Empty Shelves

Empty Shelves

I wake up early, the sun’s just starting to rise,
but the pantry’s empty, nothing left to find.
The days are long, and the pressure’s getting worse,
I’m trying to stretch what little I’ve got, but I feel cursed.

I’ve worked all week, but the cupboard’s still bare,
the weight of the world, with no relief to share.
I can’t seem to get ahead, can’t find my way,
the list keeps growing, but there’s no food to stay.
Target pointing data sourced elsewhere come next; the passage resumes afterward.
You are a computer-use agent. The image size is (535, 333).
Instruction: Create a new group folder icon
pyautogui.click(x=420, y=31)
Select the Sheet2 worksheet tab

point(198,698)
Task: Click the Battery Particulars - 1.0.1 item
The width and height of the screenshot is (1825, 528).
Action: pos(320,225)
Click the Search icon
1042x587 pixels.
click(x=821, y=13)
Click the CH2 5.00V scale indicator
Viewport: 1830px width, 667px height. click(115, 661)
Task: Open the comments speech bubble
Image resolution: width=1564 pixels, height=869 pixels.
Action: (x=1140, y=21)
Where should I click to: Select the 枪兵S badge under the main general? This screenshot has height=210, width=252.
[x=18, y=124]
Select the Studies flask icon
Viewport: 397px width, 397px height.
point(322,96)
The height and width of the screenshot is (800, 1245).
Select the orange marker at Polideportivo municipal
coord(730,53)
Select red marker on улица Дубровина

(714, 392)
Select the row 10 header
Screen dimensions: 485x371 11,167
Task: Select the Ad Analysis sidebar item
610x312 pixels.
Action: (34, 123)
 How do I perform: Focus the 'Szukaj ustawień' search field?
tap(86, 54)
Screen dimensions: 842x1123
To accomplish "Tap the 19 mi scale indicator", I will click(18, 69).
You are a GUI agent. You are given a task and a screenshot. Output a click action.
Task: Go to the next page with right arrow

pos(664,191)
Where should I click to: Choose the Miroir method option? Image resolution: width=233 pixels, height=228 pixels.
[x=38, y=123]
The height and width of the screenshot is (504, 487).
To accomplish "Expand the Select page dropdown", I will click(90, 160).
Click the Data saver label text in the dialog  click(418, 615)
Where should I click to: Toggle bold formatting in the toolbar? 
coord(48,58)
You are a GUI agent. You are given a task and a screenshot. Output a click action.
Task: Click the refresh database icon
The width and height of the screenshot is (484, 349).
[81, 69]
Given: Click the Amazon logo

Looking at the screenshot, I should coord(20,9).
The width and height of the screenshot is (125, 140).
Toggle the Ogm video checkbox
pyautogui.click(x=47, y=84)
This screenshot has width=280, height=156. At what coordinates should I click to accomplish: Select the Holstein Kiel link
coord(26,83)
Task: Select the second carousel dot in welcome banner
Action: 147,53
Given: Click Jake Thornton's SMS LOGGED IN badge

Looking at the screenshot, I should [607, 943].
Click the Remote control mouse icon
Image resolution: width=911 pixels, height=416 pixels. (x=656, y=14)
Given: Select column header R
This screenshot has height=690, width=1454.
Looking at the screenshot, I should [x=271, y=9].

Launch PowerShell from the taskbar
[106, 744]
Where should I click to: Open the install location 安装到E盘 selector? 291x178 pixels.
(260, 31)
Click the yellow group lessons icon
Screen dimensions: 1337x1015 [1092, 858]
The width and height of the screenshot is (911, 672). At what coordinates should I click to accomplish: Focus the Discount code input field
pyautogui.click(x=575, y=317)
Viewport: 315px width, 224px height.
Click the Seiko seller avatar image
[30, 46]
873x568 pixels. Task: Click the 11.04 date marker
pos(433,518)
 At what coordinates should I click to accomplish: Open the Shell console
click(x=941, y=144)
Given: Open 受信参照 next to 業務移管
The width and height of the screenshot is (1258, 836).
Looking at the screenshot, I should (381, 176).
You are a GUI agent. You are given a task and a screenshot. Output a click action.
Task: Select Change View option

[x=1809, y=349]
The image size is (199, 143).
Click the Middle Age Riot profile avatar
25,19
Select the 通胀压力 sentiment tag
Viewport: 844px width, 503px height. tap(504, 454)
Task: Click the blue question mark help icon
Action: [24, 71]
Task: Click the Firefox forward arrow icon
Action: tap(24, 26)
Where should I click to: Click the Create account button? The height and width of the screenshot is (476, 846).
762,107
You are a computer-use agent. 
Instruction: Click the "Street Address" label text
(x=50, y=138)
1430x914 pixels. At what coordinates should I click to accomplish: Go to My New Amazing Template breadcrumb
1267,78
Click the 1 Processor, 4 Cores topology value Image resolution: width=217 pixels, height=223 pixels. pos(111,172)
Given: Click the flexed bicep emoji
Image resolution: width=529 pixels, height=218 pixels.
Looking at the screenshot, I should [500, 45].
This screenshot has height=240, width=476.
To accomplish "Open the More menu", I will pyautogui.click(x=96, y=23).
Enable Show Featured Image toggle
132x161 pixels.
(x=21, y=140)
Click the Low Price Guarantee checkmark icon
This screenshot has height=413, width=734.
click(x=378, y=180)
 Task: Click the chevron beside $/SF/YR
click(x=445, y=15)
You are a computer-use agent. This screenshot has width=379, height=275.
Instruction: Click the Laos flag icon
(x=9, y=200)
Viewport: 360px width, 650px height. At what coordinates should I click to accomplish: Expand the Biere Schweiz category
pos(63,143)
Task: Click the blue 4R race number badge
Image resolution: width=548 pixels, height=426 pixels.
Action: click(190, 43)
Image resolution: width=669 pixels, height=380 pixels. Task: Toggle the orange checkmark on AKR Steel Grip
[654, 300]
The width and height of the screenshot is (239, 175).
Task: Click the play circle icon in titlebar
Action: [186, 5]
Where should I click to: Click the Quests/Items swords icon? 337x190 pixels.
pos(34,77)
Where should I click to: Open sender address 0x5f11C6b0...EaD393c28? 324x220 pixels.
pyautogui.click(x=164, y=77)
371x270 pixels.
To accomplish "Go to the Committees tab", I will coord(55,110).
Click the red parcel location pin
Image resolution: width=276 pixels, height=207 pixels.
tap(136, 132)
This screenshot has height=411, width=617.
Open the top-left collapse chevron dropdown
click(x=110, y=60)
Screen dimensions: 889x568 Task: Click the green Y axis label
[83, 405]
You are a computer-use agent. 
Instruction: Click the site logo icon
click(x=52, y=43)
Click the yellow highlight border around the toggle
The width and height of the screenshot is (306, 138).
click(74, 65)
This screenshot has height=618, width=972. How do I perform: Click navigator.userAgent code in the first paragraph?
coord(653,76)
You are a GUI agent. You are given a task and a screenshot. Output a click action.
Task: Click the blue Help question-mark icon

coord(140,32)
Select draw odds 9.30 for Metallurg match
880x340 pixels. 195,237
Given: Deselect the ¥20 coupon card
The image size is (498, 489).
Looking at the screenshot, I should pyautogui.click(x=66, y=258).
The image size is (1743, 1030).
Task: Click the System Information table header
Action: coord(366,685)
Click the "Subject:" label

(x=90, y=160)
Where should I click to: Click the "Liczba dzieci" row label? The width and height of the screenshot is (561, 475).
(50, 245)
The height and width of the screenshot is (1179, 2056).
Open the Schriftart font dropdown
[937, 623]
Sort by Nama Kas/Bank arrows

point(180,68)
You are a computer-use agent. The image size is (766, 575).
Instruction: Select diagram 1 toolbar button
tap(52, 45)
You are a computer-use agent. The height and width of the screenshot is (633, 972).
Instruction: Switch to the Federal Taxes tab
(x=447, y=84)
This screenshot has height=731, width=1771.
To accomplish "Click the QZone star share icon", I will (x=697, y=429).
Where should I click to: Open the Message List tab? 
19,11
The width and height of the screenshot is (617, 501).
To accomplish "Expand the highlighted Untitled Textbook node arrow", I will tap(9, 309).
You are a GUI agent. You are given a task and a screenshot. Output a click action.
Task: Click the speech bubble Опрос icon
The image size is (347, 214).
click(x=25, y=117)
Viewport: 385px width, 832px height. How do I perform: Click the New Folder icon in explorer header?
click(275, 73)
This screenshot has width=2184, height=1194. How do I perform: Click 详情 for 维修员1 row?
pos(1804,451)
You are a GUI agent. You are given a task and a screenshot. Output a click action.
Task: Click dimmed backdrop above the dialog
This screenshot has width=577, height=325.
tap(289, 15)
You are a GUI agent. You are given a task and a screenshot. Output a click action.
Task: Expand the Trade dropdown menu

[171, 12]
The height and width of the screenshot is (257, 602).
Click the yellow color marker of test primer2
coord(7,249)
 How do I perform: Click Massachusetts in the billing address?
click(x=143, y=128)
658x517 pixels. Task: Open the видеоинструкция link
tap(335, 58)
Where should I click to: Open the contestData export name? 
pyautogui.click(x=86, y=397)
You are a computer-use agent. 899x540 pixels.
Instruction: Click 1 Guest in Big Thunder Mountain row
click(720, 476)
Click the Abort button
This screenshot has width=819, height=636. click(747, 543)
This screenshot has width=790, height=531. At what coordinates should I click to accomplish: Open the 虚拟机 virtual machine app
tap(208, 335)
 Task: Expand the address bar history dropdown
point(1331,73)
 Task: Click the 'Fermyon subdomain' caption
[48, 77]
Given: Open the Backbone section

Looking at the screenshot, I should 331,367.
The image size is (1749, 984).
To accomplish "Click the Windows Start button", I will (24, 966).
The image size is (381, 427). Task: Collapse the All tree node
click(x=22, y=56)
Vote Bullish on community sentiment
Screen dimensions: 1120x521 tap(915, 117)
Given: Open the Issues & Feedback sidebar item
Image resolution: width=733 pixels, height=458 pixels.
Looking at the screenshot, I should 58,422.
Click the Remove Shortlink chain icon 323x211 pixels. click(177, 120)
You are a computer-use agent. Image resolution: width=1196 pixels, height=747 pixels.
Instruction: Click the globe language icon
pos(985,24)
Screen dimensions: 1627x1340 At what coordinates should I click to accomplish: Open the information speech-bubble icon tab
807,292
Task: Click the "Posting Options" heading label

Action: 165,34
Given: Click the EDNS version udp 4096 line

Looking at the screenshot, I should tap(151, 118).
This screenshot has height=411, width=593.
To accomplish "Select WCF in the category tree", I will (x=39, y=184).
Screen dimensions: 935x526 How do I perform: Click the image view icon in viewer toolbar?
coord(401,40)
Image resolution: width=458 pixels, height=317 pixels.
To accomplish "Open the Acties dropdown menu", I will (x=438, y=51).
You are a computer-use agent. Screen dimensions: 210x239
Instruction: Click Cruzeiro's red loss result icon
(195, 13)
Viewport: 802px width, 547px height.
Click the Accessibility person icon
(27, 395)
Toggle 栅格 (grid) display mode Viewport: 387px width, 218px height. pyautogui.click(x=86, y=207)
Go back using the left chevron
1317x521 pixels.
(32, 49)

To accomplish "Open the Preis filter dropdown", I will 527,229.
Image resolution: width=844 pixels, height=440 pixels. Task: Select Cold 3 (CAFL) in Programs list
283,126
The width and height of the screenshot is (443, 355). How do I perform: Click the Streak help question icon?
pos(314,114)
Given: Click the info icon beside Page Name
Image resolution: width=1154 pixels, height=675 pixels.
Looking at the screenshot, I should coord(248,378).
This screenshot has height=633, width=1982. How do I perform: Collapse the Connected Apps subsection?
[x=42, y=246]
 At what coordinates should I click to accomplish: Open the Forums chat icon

I’m holding on, but I can barely breathe,
trying to keep it together, but I’m starting to grieve.
They don’t know what it’s like, fighting to make ends meet,
with empty shelves beneath my feet.

I’ve been around, seen the highs and the lows,
but this weight on my shoulders is all that I know.
The clock ticks on, and the bills pile high,
another sleepless night, with no end in sight.

I used to dream of more than just getting by,
but the weight of the world’s got me asking why.
The cupboards are bare, but my spirit’s full of hope,
I’ll keep holding on, I won’t let it go.

The world’s been cruel, but I’ll find my way,
I’ll fill these shelves, one step at a time, someday.
For now, I’ll keep fighting, and I’ll carry on,
empty shelves may come, but my heart’s still strong.